Sommaire: le 30 juin 2005: DECLARATION A L'OCCASION DU DEBAT DE HAUT NIVEAU DU CONSEIL ECONOMIQUE ET SOCIAL PAR M. JEAN-LOUIS SCHILTZ, MINISTRE DE LA COOPERATION ET DE L'ACTION HUMANITAIRE DU LUXEMBOURG, AU NOM DE L'UNION EUROPEENNE (New York)
Monsieur le président,
1. J'ai l'honneur de prendre la parole au nom de l'Union européenne. La Bulgarie et la Roumanie, pays en voie d'adhésion, la Turquie et la Croatie*, pays candidats, l'Albanie, la Bosnie Herzégovine, l'ancienne République yougoslave de Macédoine et la Serbie Monténégro, pays du processus de stabilisation et d'association et candidats potentiels, ainsi que l'Ukraine et la République de Moldavie, se rallient à la présente déclaration.
Monsieur le président,
2. La réunion d'aujourd'hui fournit à l'ECOSOC une occasion unique de faire le point sur la mise en œuvre des résultats des grandes conférences et réunions au sommet, et sur les progrès accomplis dans la réalisation des Objectifs du Millénaire pour le Développement (OMD). L'ECOSOC peut contribuer de façon notable à mettre en évidence les domaines politiques majeurs qui sont déterminants pour la réalisation de l'ensemble des objectifs de développement.

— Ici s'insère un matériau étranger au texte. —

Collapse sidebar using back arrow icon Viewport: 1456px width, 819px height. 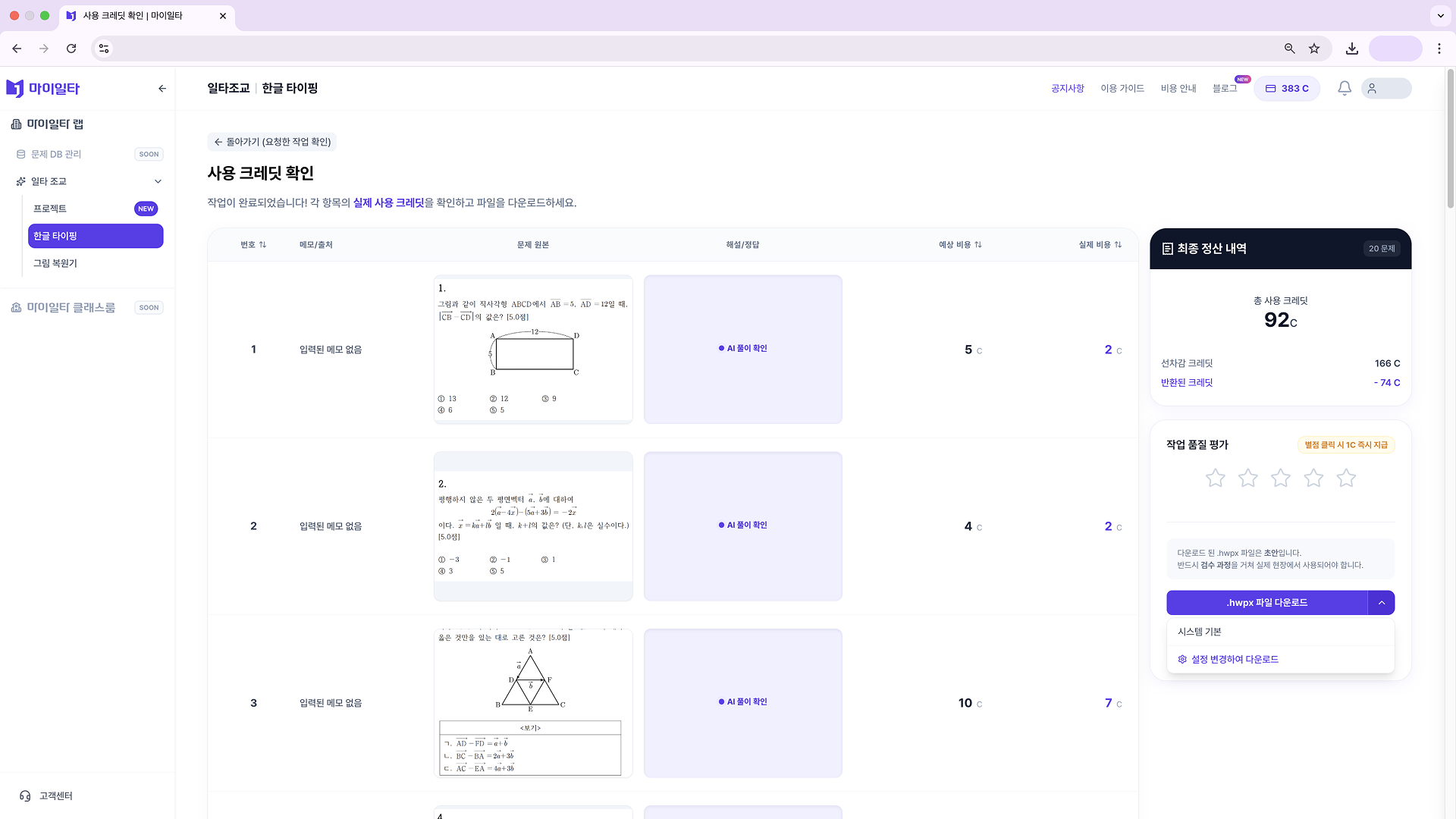pyautogui.click(x=162, y=89)
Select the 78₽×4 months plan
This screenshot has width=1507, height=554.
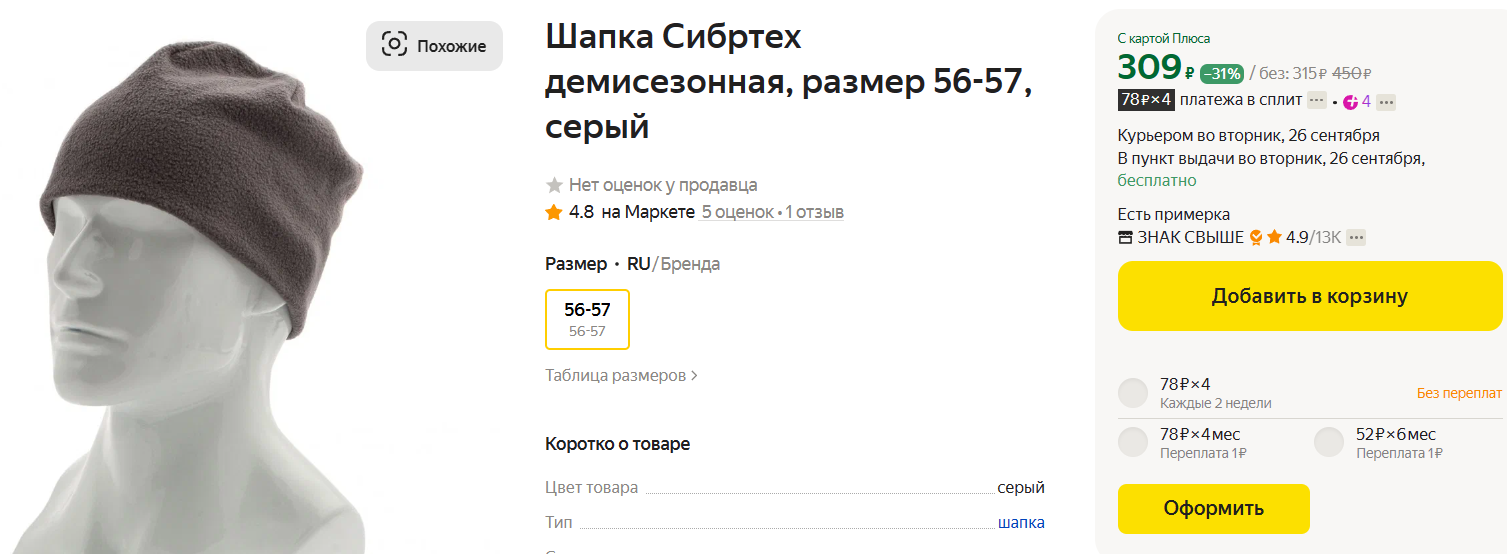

3. L'Union européenne est fermement attachée à la mise en œuvre des résultats des conférences dans les domaines économique, social et de l'environnement, ainsi que dans les domaines qui y sont liés, et en particulier à la Déclaration du Millénaire et à la réalisation des OMD. Nous insistons sur le lien qui existe entre, d'une part, la réalisation des OMD et, d'autre part, la réaffirmation et la mise en œuvre de ces résultats, y compris les résultats présentés dans la Déclaration du Millénaire
et ceux obtenus lors des conférences et sommets de Pékin, Copenhague, Le Caire, Istanbul, Monterrey, Vienne, Johannesburg, Rome, ainsi que Bruxelles, Almaty et l'île Maurice.
4. Le développement durable est une composante clé du cadre général des activités des Nations unies, en particulier pour la réalisation des objectifs de développement convenus au niveau international, notamment ceux énoncés dans la Déclaration du Millénaire. Une approche intégrée est nécessaire pour faire en sorte que croissance économique, développement social et gestion de l'environnement soient des piliers interdépendants du développement durable qui se renforcent mutuellement. En
conséquence, l'éradication de la pauvreté, le remplacement des modes de production et de consommation non durables ainsi que la protection et la gestion de la base de ressources naturelles du développement économique et social sont à la fois des objectifs primordiaux et des conditions essentielles du développement durable.
Les défis à relever
5. Même si nous nous félicitons des nombreux éléments positifs et de la détermination croissante à réaliser les OMD, nous sommes conscients que les progrès sont trop lents et trop inégaux, et que l'Afrique, notamment, ne sera pas en mesure de réaliser un seul des OMD pour 2015. Des efforts considérables doivent encore être réalisés pour éradiquer la pauvreté. Les systèmes de santé et d'éducation doivent être renforcés et l'égalité entre les hommes et les femmes garantie dans le monde entier.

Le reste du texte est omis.